Su marcha derrumba un pilar de mi vida y desaparece un refugio de protección y consuelo. Me quedo sin el inmenso amor incondicional que me entregó sin esperar contrapartida. Y siendo consciente de que recibí mil veces más de lo que di, no puedo evitar cuestionarme si estuve a su altura, si fui capaz de transmitirle lo que sentí por ella. Creo que esa pregunta me perseguirá siempre.
Desde la tristeza emerge el recuerdo de una mujer generosa, valiente y optimista. Como de tantas buenas madres, y la mía era extraordinaria, podría escribir un extenso panegírico narrando mil virtudes, pero lo resumiré diciendo que antepuso nuestras vidas a la suya, relegando sus aspiraciones y deseos para dar cumplimiento a los nuestros.
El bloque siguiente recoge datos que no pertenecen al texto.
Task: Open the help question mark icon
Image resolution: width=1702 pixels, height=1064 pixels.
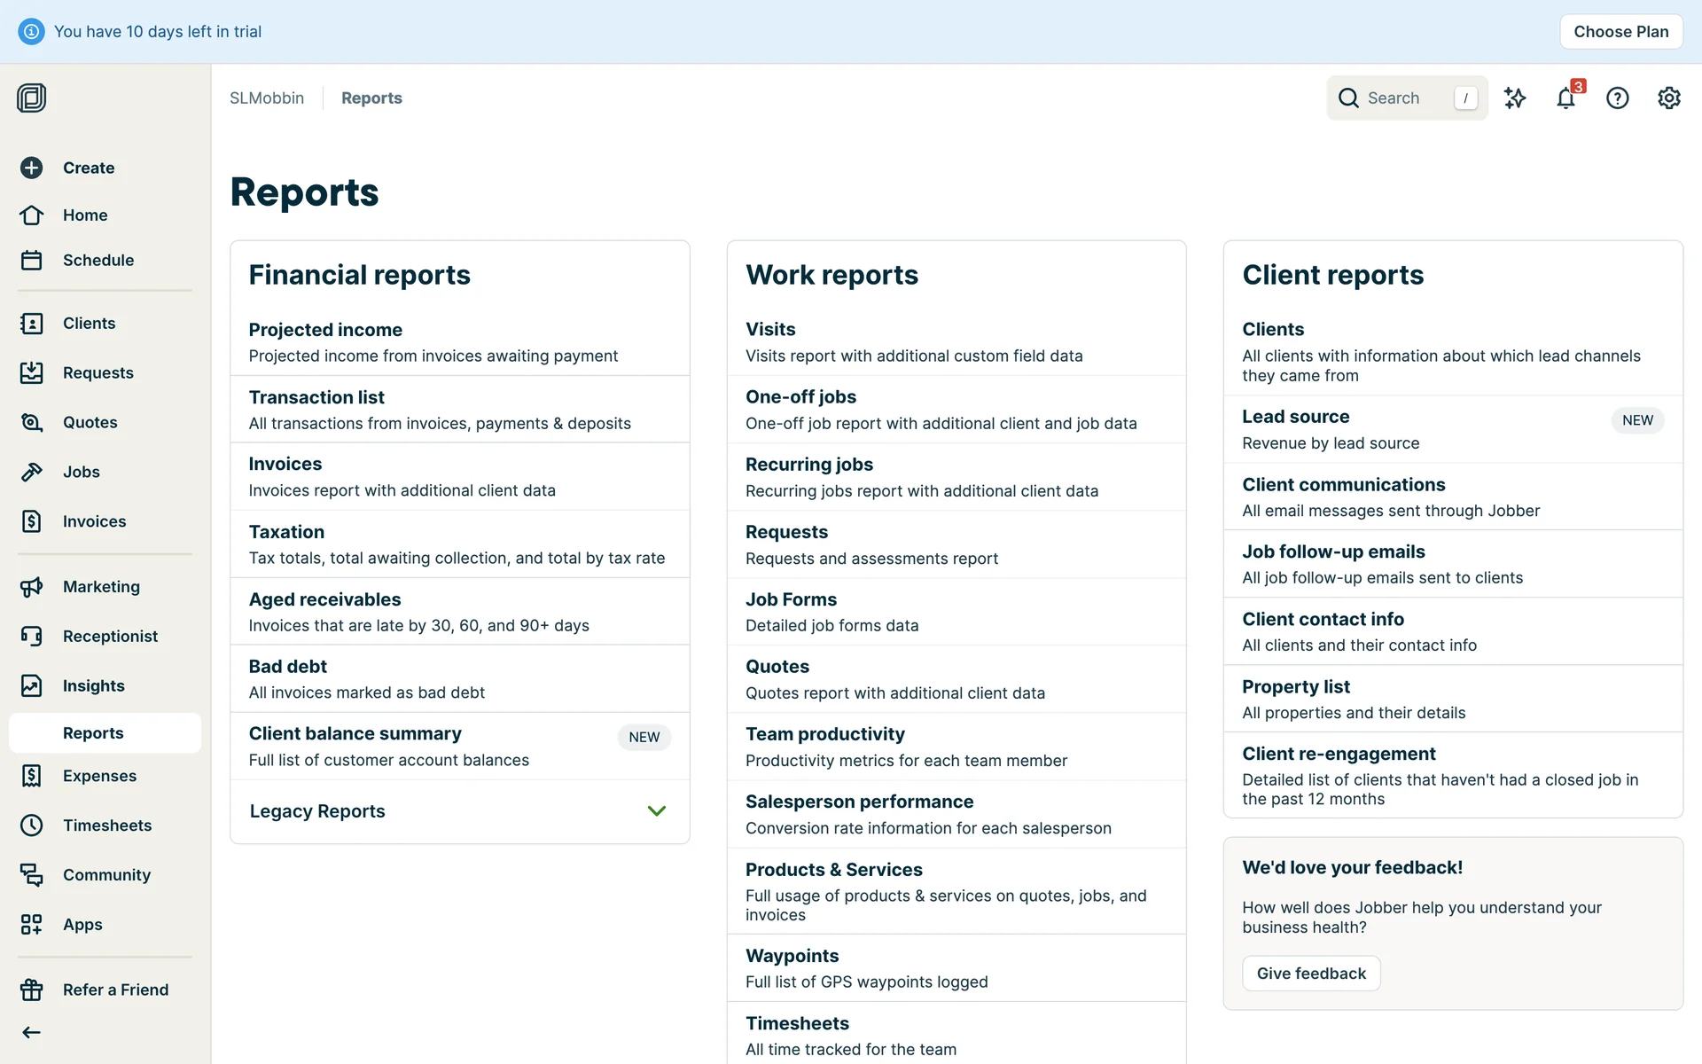Action: [1617, 98]
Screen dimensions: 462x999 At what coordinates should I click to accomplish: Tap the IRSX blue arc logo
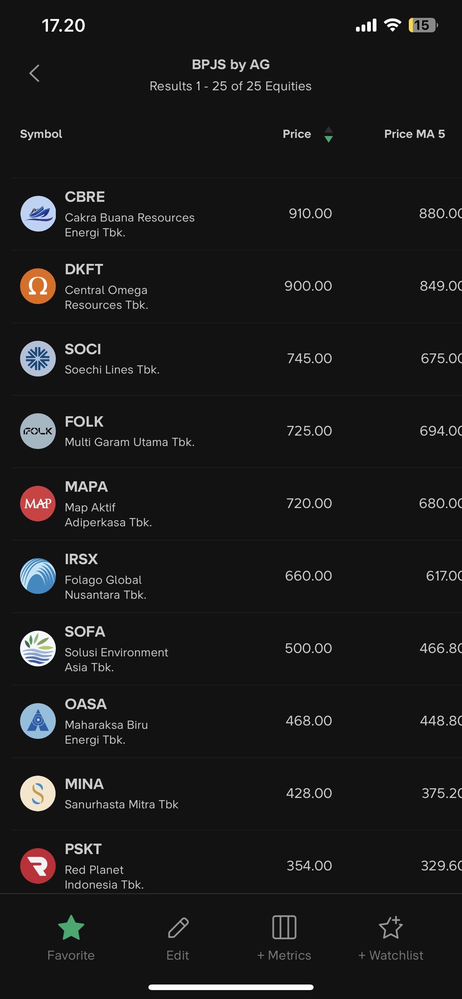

La recordaré acompañándome en mis madrugadas de estudio alegando que “debía” acabar un libro, o enfadada si nos reíamos porque le gustaban Los Ronaldos y animosa aprendiendo a esquiar con 50 años porque era un torbellino, o tragándose su miedo al avión por conocer nuevos lugares.
Mi madre fue la educadora firme que con cariño (y alguna colleja) y sin tolerarme chulerías de niñata boba me enseñó conductas esenciales: A mirar de frente y respetar a los demás; ser compasiva con el dolor ajeno y no causar ni desear mal; no despreciar ni humillar; ser libre expresando mi opinión. Me recalcó insistentemente que fuera independiente sin someterme a nadie, porque, así solía decirlo, más valía comer una sopa, pero que fuera mía y la pudiera tomar en paz, que un solomillo siendo infeliz.
En su larga enfermedad aprendí el significado de la resignación y la dignidad. Porque, tras muchas lágrimas silenciosas vertidas a escondidas, asumió su destino y aceptó que sus escapadas en coche, constantes salidas, y la independencia y libertad que tenía por bandera habían terminado. Sin quejarse ni pedir, sin expresar su pena o lamentar su suerte para no causarnos dolor. Fue un ejemplo excepcional y lo bueno que pueda haber en mí se lo debo a ella. No está, pero desde algún lugar me acompañará siempre. Gracias, mamá. Te quiero.